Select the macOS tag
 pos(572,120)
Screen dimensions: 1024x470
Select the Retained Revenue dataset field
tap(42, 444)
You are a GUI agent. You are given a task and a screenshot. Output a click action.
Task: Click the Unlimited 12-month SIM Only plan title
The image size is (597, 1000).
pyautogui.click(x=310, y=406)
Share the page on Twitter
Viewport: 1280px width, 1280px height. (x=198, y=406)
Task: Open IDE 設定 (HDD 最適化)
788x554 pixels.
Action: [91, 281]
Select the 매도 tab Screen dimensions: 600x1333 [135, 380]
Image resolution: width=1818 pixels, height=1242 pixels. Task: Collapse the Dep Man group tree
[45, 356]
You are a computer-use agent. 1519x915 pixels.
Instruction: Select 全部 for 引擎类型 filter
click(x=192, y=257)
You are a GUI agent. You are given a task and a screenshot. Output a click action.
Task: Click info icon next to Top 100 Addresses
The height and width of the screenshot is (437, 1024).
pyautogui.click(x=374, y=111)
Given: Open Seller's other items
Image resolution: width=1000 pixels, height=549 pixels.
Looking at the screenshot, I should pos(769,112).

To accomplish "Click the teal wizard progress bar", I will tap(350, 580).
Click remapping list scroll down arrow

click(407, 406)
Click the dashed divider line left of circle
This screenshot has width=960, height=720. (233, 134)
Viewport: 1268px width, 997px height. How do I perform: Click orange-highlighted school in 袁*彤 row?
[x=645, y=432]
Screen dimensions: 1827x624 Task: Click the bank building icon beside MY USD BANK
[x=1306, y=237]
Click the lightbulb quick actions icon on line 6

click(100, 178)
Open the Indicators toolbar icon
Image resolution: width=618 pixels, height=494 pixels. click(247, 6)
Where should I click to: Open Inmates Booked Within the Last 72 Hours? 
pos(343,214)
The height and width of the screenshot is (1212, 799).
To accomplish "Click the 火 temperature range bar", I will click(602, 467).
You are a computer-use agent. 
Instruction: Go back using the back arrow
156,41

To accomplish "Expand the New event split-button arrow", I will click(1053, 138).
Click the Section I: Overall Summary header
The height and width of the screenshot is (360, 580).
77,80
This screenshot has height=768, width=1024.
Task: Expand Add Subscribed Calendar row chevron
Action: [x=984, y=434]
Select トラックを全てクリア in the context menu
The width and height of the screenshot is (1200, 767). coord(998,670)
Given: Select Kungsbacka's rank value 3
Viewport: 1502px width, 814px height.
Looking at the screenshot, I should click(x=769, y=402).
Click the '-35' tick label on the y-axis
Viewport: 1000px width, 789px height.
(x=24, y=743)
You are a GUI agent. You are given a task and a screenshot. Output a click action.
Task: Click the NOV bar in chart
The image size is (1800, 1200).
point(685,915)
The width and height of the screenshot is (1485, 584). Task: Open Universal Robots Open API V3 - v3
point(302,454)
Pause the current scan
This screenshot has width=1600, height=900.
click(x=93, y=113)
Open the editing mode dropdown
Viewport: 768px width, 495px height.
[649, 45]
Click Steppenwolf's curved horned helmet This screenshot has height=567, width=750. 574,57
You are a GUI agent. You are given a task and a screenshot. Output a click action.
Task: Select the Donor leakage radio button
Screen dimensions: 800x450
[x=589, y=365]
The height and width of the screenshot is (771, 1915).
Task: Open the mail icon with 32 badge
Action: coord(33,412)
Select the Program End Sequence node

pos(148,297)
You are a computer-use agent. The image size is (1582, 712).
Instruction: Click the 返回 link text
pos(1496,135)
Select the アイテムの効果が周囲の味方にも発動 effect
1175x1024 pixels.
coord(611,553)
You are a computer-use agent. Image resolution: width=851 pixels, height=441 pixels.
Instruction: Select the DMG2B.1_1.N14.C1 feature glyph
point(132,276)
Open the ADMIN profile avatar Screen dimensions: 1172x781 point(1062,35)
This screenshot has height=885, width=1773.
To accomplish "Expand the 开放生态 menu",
◇ ◇ ◇ ◇ ◇
Go through the data and gather every line that holds "button".

To accomplish "Expand the New event split-button arrow", I will click(1053, 138).
Task: Select the Donor leakage radio button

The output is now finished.